Here are some awe – inspiring creations from our very own team! We’re all about that upcycling life, and Do-ing It Youself truly gives you a sense of accomplishment like no other. If you’ve had a hand at your own versions of DIY projects, send it in to us and we will feature it here!
Have a look at what our in-house creators have made!
Rutuja’s Dried Fruit containers turned to adorable gift boxes!
Here are some common dry fruit nut cases converted into gift boxes
“I wiped the boxes clean, removed all impurities and kept them to dry. Then apply the metal primer, after which I can applied my favourite shade of chalk paint.
Once it dried, I did some stenciling on the surface of the lid using sculpture paste.
Again I applied a coat of chalk paint, to secure in place.
After which I made my favourite shapes using clay and pasted it onto the surface of the lid. I also pasted some other embellishments like flowers, seashells and pearls form old necklaces on the lid.
A coat of metallic paint and some distressing on the embellishments for an antique feel.
Finally I topped it all off with a coat of varnish to make it weather proof. And there you go! Perfect for gifting, even if it is to yourself!” *wink wink*
Anmol’s living Creation converted from an empty alcohol bottle!
“I learned to make terrariums from a dear friend; she’s got a magical green thumb and has made 50 terrariums at one go! Any glass container can be used.
I used a clear, empty alcohol bottle with flat sides (as a result of many experiments, I have also succeeded in using a green bottle as well, for another terrarium).

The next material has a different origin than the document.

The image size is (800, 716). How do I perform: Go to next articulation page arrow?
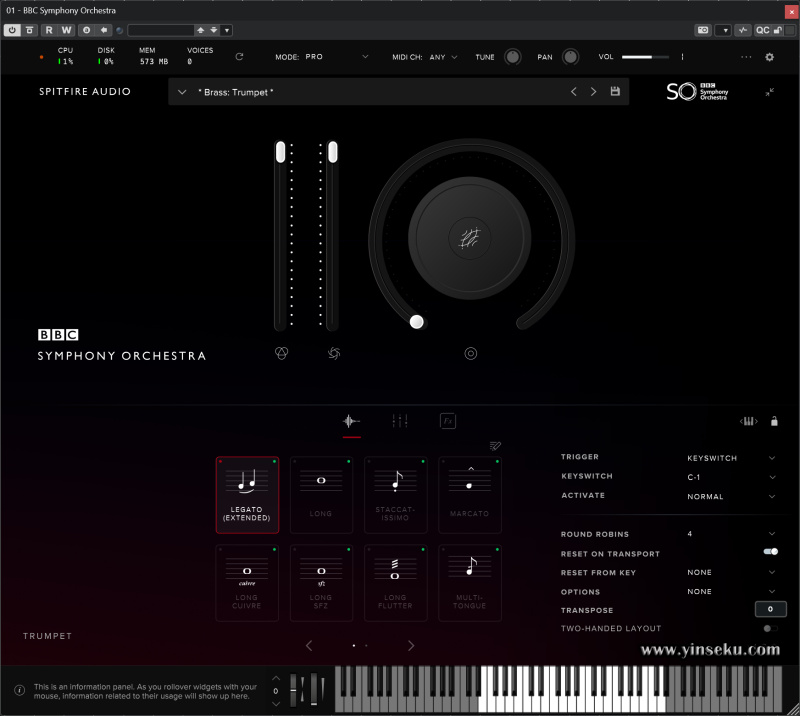[x=411, y=646]
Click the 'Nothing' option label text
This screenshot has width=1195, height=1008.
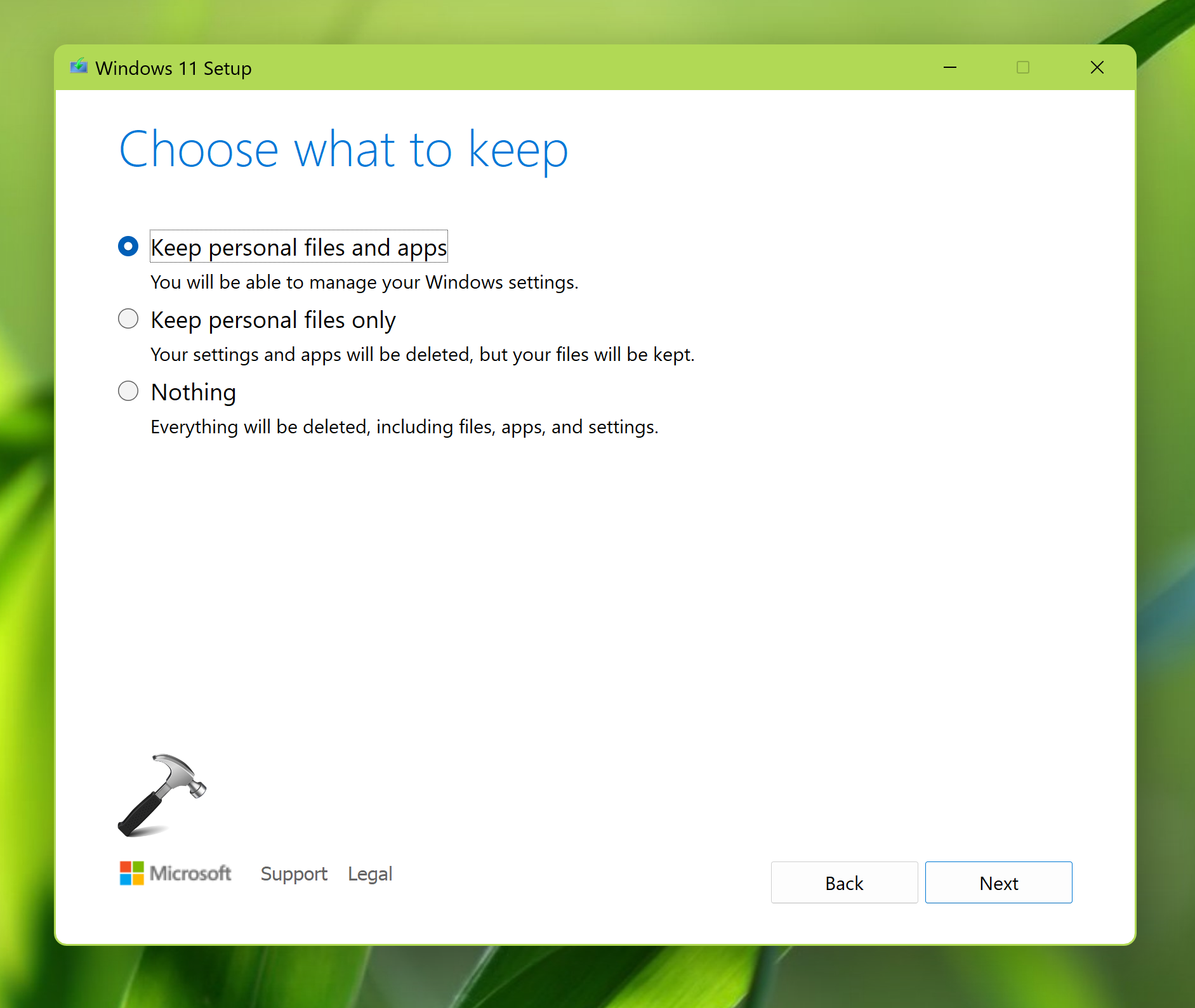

The process is quite simple; all you need is a container, a long stick (if you’re using a bottle), some rubble, smalls stones, gravel, coconut husk, dried sugarcane husk, shells – sea or nuts, mud basically any kind of material that sticks out to provide aeration within the terrarium to create its own climate to make it self-sustaining, and also fit through the mouth of your container.
Then is the fun bit, where you go foraging for some resilient plants. I like to use fast growing wild plants like Wood Sorrel, even if they die out initially, they tend to regenerate in a couple of months.
Layer the material, husk, shells, gravel, stones first, then mud (I mixed it with some sand, I have also used cocopeat in a few), after which you carefully insert your plants, using the long stick. Try to get hold of small plants that you can pull out with the roots. I’ve noticed they’ve had a better chance of regenerating. It’s okay if you get mud on all sides of the bottle, I used a small syringe, to clean the mud sticking to the sides I wanted to remain clear.
To be watered initially and then left in a place with good air circulation and indirect sun light and warmth.
You can keep checking up on it. It can be watered if you feel as if the bottle is dry, but try not to over-water it.
I have provided a link to a Youtube video for the same process below.
One more of Rutuja’s amazing Creations upcycled from an old palette and old paint brushes!
“An old painting palette is converted into a beautiful mixed media wall art.
We have used old painting palette, old brushes, some small plastic containers, pearls from old necklace, the plastic leaf from the broken hair clips, some seashells, and roses, made from *drum roll*.. old zips!
First of all we pasted all embellishments on the palette using sculpture paste.
Then we applied black gesso paint, covering all the embellishments and the palette’s surface.
Once this dried we applied some metallic paint on the embellishments to enhance the texture to give it an antique finish.
And at last we applied varnish to make it weather-proof!”
Viola! Can you even believe it? Old brushes and zips? Who knew!
Another one of Anmol’s Creations that truly shows the beauty in the broken!
I found this beautiful, broken figurine when I was walking my dog on the street in my neighborhood. It was discarded under a tree, covered in mud and twigs.
I came back and picked it up, cleaned it up and dried it out.
I got a fern from a local nursery and a jasmine plant, to plant into this.
I had earlier on found a discarded small pot. The reason I used the pot is that the opening of the broken figurine was jagged and uneven; if I had planted it directly then the soil would constantly flow out while the plant is being watered.
I cut a hole in the pot, filled the bottom of the figurine with layers of stone and dried twigs, for aeration, and then began layering the soil. I inserted the pot and then planted the jasmine plant, then I split the fern and covered the top of the pot with it, encircling the head of the figurine.
Now both plants have taken root well and flourished, covering the brown pot almost entirely!
You can see beauty in the broken, all you need is a bit of creativity and effort.